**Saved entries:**
· · ·
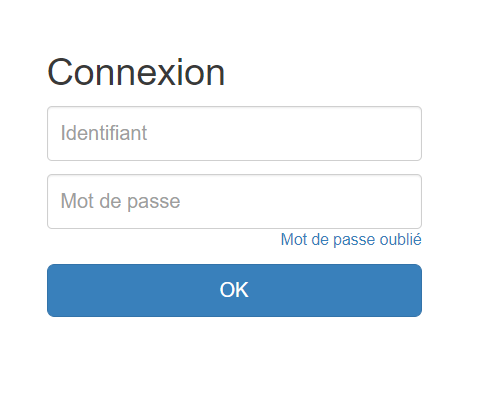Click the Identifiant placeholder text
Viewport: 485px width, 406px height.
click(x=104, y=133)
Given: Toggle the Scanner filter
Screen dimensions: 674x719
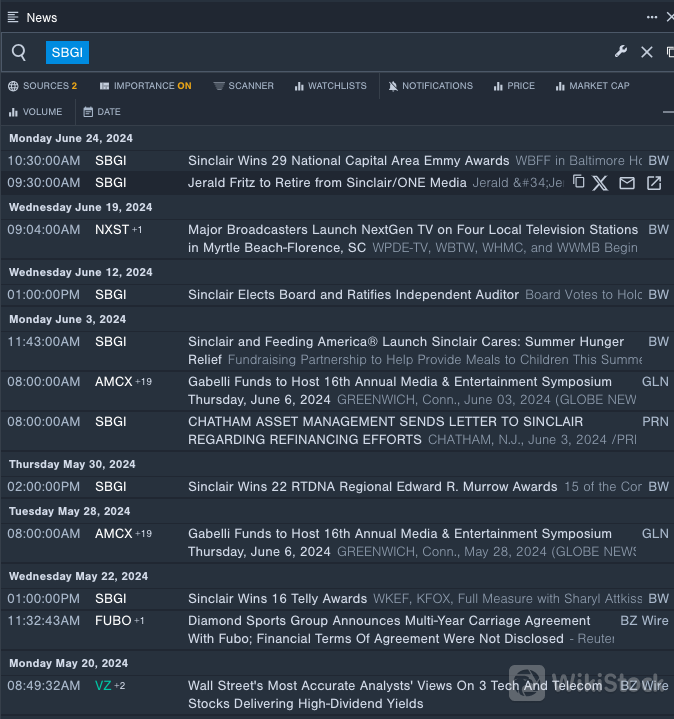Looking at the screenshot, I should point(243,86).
· · ·
**Problem:**
Take the line containing "Given: Toggle the Scanner filter" and every line after it to the end of the records, and restate them verbatim, with no pictures.

**Exercise solution:**
Given: Toggle the Scanner filter
Screen dimensions: 674x719
Looking at the screenshot, I should point(243,86).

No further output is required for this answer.